**Exercise description:** Rewrite the lines below, beginning with the line containing "This screenshot has height=481, width=1024." and running through the end of the records, keeping the requests. Scale each coordinate in the answers by 1.7 and round to whole numbers, with halves rounded up.

**Material provided:**
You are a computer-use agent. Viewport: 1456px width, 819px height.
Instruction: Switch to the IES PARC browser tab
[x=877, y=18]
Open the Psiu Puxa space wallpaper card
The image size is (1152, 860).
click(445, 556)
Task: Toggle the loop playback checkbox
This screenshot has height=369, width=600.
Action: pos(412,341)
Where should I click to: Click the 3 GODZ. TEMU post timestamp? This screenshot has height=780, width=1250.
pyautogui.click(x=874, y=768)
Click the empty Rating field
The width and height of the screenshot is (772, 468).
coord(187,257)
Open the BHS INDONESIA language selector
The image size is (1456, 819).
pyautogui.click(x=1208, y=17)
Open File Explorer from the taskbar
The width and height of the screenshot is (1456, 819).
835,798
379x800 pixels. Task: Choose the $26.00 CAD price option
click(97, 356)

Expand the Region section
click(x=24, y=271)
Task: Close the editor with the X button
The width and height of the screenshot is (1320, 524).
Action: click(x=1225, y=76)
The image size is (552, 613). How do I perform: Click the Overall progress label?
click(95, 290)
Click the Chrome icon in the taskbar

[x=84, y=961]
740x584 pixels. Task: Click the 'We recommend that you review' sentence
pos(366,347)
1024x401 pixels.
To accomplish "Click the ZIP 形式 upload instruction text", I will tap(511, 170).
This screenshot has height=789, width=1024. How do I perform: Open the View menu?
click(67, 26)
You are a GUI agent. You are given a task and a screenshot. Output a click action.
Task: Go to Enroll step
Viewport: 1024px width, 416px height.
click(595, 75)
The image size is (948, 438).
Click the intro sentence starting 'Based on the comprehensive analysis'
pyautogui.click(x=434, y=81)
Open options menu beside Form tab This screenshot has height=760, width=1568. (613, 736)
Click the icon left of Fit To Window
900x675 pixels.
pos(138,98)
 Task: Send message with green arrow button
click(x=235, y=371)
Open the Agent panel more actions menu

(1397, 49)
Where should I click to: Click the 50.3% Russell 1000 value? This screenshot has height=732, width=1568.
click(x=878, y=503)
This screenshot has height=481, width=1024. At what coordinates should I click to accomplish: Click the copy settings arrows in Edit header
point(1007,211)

**Response to this task:**
This screenshot has height=481, width=1024. At what coordinates should I click to accomplish: Click the copy settings arrows in Edit header
point(1712,359)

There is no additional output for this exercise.